> _WORK ORDER A_
Reproduce the WriterReaderPhaser passage verbatim, everything from "The WriterReader part" down to "only readers suffer.".
> _WORK ORDER B_
According to the WriterReaderPhaser passage, which commonly used term is the name WriterReader a reversal of?
> _WORK ORDER C_
Continue the passage on WriterReaderPhaser from the point where it stops.

> _SUPPLIED TEXT_

════════

The Phaser part is there because it's main function is to coordinate phase shifts between the writers and the readers. Besides, I couldn't bring myself to call this thing a lock. It's not a lock. Not in it's most important function, which is phase shift coordination. Writers remain lock-free in all cases (they actually remain wait free on architectures that support atomic increment operations). They never block or lock. Calling WriterReaderPhaser a lock would be like calling an AtomicLong an "add lock" because someone could also construct a spin-lock around it....

The WriterReader part is a reversal of the commonly used ReaderWriter (or ReadWrite) term. ReaderWriter locks are asymmetric, but in the reverse direction of what I needed: they enable [relatively] smooth reader operation while causing the writers to block. The really cool wait-free Left-Right which Martin Thompson had pointed me to achieves perfectly smooth reader operation, but that's still not what I needed. WriterReaderPhaser works for the exactly reversed need: Writers remain non-blocking and perfectly smooth, while only readers suffer.

The desired behaviors I was looking for in a WriterReaderPhaser were:

1. Writers remaining lock-free at all times. Ideally they will remain wait-free at all times.

2. A Reader can coordinate a phase flip and access to the inactive data such that:

2.1 Other readers will not flip a phase while this reader is still interested in the inactive data.

2.2 No writer modification will be made to the inactive data after the phase flip operation is complete, and for as long as the reader is interested in the inactive data.

2.3 Readers are guaranteed forward progress (even in the presence of heavy and continuous writer activity, and even when there is no writer activity at all).

Defining WriterReaderPhaser:

With these high level desired behaviors stated, lets clearly define the qualities and guarantees that a well implemented WriterReaderPhaser primitive would provide to users, and the relevant rules that users must adhere to in order to maintain those qualities and guarantees:

A WriterReaderPhaser instance provides the following 5 operations:

writerCriticalSectionEnter

writerCriticalSectionExit

readerLock

readerUnlock

flipPhase

When a WriterReaderPhaser instance is used to protect an actively updated data structure [or set of data structures] involving [potentially multiple] writers and [potentially multiple] readers , the assumptions on how readers and writers act are:

There are two sets of data structures (an "active" set and an "inactive" set)

════════

> _DATA BELOW_
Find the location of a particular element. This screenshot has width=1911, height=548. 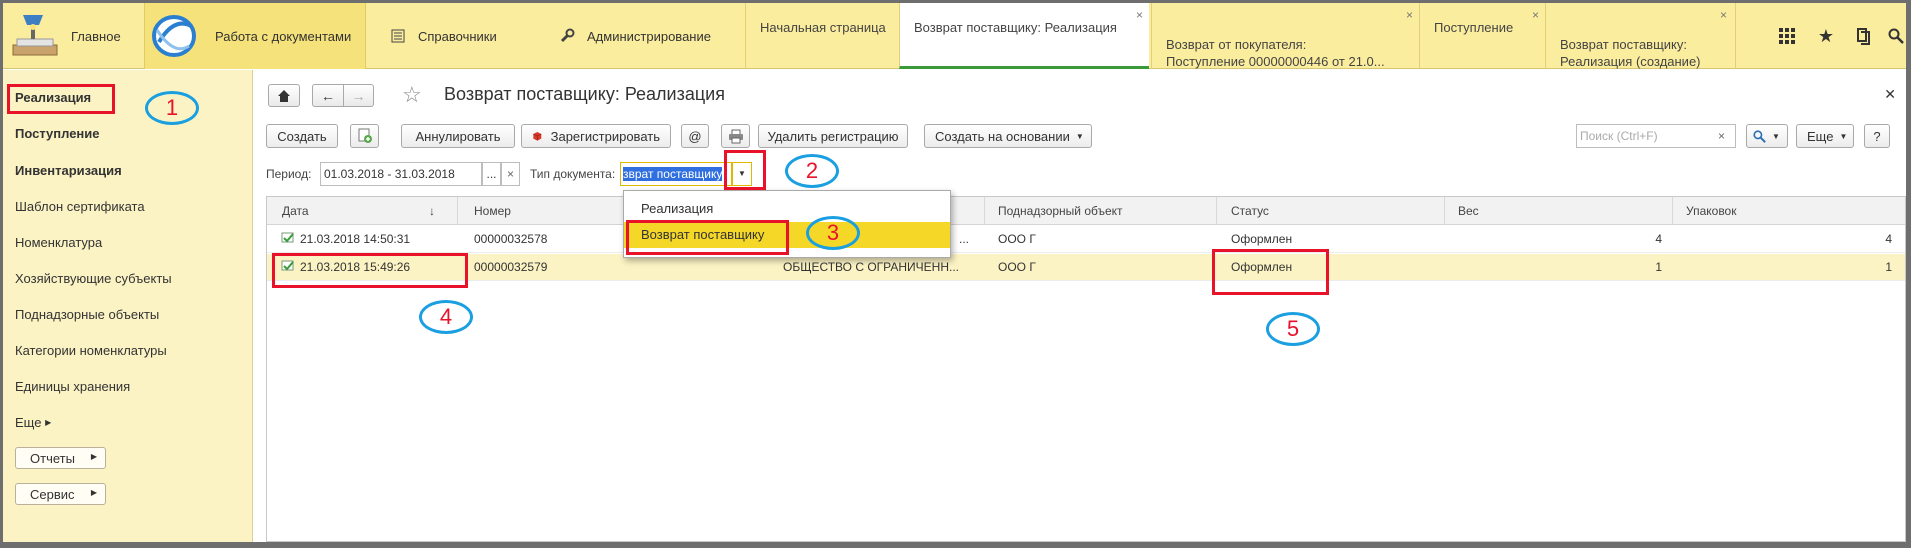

════════

> _WRITTEN ANSWER A_
The WriterReader part is a reversal of the commonly used ReaderWriter (or ReadWrite) term. ReaderWriter locks are asymmetric, but in the reverse direction of what I needed: they enable [relatively] smooth reader operation while causing the writers to block. The really cool wait-free Left-Right which Martin Thompson had pointed me to achieves perfectly smooth reader operation, but that's still not what I needed. WriterReaderPhaser works for the exactly reversed need: Writers remain non-blocking and perfectly smooth, while only readers suffer.

> _WRITTEN ANSWER B_
It reverses the term ReaderWriter (or ReadWrite).

> _WRITTEN ANSWER C_
Writing is done to the perceived active version (as perceived by the writer), and only within critical sections delineated by writerCriticalSectionEnter and writerCriticalSectionExit operations.
Only readers switch the perceived roles of the active and inactive data structures. They do so only while holding the readerLock, and the switch is only done before execution a flipPhase.
Readers do not hold onto readerLock indefinitely.
Only readers perform readerLock and readerUnlock.
Writers do not remain in their critical sections indefinitely.
Only writers perform writerCriticalSectionEnter and writerCriticalSectionExit.
Only readers perform flipPhase operations, and only while holding the readerLock.

When the above assumptions are met, WriterReaderPhaser guarantees that the inactive data structures are not being modified by any writers while being read while under readerLock protection after a flipPhase operation.

The following progress guarantees are provided to writers and readers that adhere to the above stated assumptions:

Writers operations (writerCriticalSectionEnter and writerCriticalSectionExit) are wait free (on architectures that support wait-free atomic increment operations).
flipPhase operations are guaranteed to make forward progress, and will only be blocked by writers whose critical sections were entered prior to the start of the reader's flipPhase operation, and have not yet exited their critical sections.
readerLock only blocks for other readers that are holding the readerLock.

Example use

Imagine a simple use case where a large set of rapidly updated counters is being modified by writers, and a reader needs to gain access to stable interval samples of those counters for reporting and other analysis purposes.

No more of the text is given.